TASK OBJECTIVE :: Every entry needs to appear again exactly as written below.

DATA SHOWN ::
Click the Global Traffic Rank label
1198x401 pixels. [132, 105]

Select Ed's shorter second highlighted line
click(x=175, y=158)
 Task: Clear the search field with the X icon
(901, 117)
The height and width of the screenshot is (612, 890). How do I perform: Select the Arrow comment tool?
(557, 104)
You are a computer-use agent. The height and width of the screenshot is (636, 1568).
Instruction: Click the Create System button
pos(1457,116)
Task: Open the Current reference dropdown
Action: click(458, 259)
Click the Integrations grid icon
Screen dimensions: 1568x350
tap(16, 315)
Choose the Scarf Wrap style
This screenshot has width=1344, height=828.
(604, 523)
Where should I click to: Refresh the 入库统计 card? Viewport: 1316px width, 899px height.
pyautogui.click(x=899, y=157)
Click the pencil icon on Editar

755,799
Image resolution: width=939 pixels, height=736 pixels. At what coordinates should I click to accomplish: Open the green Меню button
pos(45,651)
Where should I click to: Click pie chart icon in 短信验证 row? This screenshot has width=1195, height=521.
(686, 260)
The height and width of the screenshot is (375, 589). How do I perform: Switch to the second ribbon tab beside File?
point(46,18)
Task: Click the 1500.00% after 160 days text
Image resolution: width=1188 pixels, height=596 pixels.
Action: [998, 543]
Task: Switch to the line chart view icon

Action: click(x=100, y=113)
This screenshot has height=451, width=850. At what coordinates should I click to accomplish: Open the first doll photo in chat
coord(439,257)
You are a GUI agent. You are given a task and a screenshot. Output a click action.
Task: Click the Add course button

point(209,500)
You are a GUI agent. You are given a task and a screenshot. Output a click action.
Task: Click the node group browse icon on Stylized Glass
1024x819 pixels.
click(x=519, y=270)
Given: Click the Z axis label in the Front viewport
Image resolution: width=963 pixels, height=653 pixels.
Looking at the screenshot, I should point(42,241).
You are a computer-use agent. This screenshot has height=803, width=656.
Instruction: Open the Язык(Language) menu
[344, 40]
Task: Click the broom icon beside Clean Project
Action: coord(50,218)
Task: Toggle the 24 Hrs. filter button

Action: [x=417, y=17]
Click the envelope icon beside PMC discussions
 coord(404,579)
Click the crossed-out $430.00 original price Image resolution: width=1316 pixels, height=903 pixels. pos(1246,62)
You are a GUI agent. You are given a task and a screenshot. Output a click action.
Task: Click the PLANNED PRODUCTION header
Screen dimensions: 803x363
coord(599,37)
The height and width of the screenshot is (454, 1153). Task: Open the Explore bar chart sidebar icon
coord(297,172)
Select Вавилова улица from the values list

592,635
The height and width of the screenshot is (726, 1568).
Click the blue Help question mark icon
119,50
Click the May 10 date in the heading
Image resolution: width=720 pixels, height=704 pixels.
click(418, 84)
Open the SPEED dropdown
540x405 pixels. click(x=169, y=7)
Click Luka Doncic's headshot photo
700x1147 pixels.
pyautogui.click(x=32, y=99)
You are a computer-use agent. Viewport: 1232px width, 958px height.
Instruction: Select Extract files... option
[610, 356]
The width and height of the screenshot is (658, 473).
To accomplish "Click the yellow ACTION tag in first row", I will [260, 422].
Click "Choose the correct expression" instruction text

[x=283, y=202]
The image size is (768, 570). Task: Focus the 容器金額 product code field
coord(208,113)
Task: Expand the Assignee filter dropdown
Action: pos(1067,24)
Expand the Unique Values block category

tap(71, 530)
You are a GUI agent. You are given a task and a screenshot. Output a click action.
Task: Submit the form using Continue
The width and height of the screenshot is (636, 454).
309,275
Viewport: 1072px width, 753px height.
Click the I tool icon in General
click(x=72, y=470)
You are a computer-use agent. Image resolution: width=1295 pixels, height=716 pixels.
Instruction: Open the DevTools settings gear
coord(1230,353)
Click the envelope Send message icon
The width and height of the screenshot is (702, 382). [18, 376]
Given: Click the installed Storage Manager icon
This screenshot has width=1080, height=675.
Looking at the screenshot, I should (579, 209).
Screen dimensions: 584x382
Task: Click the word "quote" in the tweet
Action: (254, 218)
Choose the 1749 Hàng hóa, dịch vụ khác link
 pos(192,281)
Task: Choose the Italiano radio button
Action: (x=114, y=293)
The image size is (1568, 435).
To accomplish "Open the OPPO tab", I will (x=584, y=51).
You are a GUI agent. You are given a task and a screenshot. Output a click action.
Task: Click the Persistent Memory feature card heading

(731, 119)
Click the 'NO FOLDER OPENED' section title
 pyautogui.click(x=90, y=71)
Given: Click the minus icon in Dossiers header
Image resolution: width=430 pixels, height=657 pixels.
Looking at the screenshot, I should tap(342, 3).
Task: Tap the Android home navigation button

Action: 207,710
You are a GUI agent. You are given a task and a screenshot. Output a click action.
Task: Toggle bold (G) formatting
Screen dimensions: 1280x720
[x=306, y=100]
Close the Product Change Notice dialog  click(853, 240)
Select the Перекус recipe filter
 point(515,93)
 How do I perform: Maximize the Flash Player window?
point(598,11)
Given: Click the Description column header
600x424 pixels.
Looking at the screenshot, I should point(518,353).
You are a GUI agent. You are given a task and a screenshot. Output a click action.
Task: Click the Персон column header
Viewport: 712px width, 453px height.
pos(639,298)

RESPONSE FOR THIS EXERCISE ::
Click the Global Traffic Rank label
1198x401 pixels. [132, 105]

Select Ed's shorter second highlighted line
click(x=175, y=158)
 Task: Clear the search field with the X icon
(901, 117)
The height and width of the screenshot is (612, 890). How do I perform: Select the Arrow comment tool?
(557, 104)
You are a computer-use agent. The height and width of the screenshot is (636, 1568).
Instruction: Click the Create System button
pos(1457,116)
Task: Open the Current reference dropdown
Action: click(458, 259)
Click the Integrations grid icon
Screen dimensions: 1568x350
tap(16, 315)
Choose the Scarf Wrap style
This screenshot has width=1344, height=828.
(604, 523)
Where should I click to: Refresh the 入库统计 card? Viewport: 1316px width, 899px height.
pyautogui.click(x=899, y=157)
Click the pencil icon on Editar

755,799
Image resolution: width=939 pixels, height=736 pixels. At what coordinates should I click to accomplish: Open the green Меню button
pos(45,651)
Where should I click to: Click pie chart icon in 短信验证 row? This screenshot has width=1195, height=521.
(686, 260)
The height and width of the screenshot is (375, 589). How do I perform: Switch to the second ribbon tab beside File?
point(46,18)
Task: Click the 1500.00% after 160 days text
Image resolution: width=1188 pixels, height=596 pixels.
Action: [998, 543]
Task: Switch to the line chart view icon

Action: click(x=100, y=113)
This screenshot has height=451, width=850. At what coordinates should I click to accomplish: Open the first doll photo in chat
coord(439,257)
You are a GUI agent. You are given a task and a screenshot. Output a click action.
Task: Click the Add course button

point(209,500)
You are a GUI agent. You are given a task and a screenshot. Output a click action.
Task: Click the node group browse icon on Stylized Glass
1024x819 pixels.
click(x=519, y=270)
Given: Click the Z axis label in the Front viewport
Image resolution: width=963 pixels, height=653 pixels.
Looking at the screenshot, I should point(42,241).
You are a computer-use agent. This screenshot has height=803, width=656.
Instruction: Open the Язык(Language) menu
[344, 40]
Task: Click the broom icon beside Clean Project
Action: coord(50,218)
Task: Toggle the 24 Hrs. filter button

Action: [x=417, y=17]
Click the envelope icon beside PMC discussions
 coord(404,579)
Click the crossed-out $430.00 original price Image resolution: width=1316 pixels, height=903 pixels. pos(1246,62)
You are a GUI agent. You are given a task and a screenshot. Output a click action.
Task: Click the PLANNED PRODUCTION header
Screen dimensions: 803x363
coord(599,37)
The height and width of the screenshot is (454, 1153). Task: Open the Explore bar chart sidebar icon
coord(297,172)
Select Вавилова улица from the values list

592,635
The height and width of the screenshot is (726, 1568).
Click the blue Help question mark icon
119,50
Click the May 10 date in the heading
Image resolution: width=720 pixels, height=704 pixels.
click(418, 84)
Open the SPEED dropdown
540x405 pixels. click(x=169, y=7)
Click Luka Doncic's headshot photo
700x1147 pixels.
pyautogui.click(x=32, y=99)
You are a computer-use agent. Viewport: 1232px width, 958px height.
Instruction: Select Extract files... option
[610, 356]
The width and height of the screenshot is (658, 473).
To accomplish "Click the yellow ACTION tag in first row", I will [260, 422].
Click "Choose the correct expression" instruction text

[x=283, y=202]
The image size is (768, 570). Task: Focus the 容器金額 product code field
coord(208,113)
Task: Expand the Assignee filter dropdown
Action: pos(1067,24)
Expand the Unique Values block category

tap(71, 530)
You are a GUI agent. You are given a task and a screenshot. Output a click action.
Task: Submit the form using Continue
The width and height of the screenshot is (636, 454).
309,275
Viewport: 1072px width, 753px height.
Click the I tool icon in General
click(x=72, y=470)
You are a computer-use agent. Image resolution: width=1295 pixels, height=716 pixels.
Instruction: Open the DevTools settings gear
coord(1230,353)
Click the envelope Send message icon
The width and height of the screenshot is (702, 382). [18, 376]
Given: Click the installed Storage Manager icon
This screenshot has width=1080, height=675.
Looking at the screenshot, I should (579, 209).
Screen dimensions: 584x382
Task: Click the word "quote" in the tweet
Action: (254, 218)
Choose the 1749 Hàng hóa, dịch vụ khác link
 pos(192,281)
Task: Choose the Italiano radio button
Action: (x=114, y=293)
The image size is (1568, 435).
To accomplish "Open the OPPO tab", I will (x=584, y=51).
You are a GUI agent. You are given a task and a screenshot. Output a click action.
Task: Click the Persistent Memory feature card heading

(731, 119)
Click the 'NO FOLDER OPENED' section title
 pyautogui.click(x=90, y=71)
Given: Click the minus icon in Dossiers header
Image resolution: width=430 pixels, height=657 pixels.
Looking at the screenshot, I should tap(342, 3).
Task: Tap the Android home navigation button

Action: 207,710
You are a GUI agent. You are given a task and a screenshot. Output a click action.
Task: Toggle bold (G) formatting
Screen dimensions: 1280x720
[x=306, y=100]
Close the Product Change Notice dialog  click(853, 240)
Select the Перекус recipe filter
 point(515,93)
 How do I perform: Maximize the Flash Player window?
point(598,11)
Given: Click the Description column header
600x424 pixels.
Looking at the screenshot, I should point(518,353).
You are a GUI agent. You are given a task and a screenshot. Output a click action.
Task: Click the Персон column header
Viewport: 712px width, 453px height.
pos(639,298)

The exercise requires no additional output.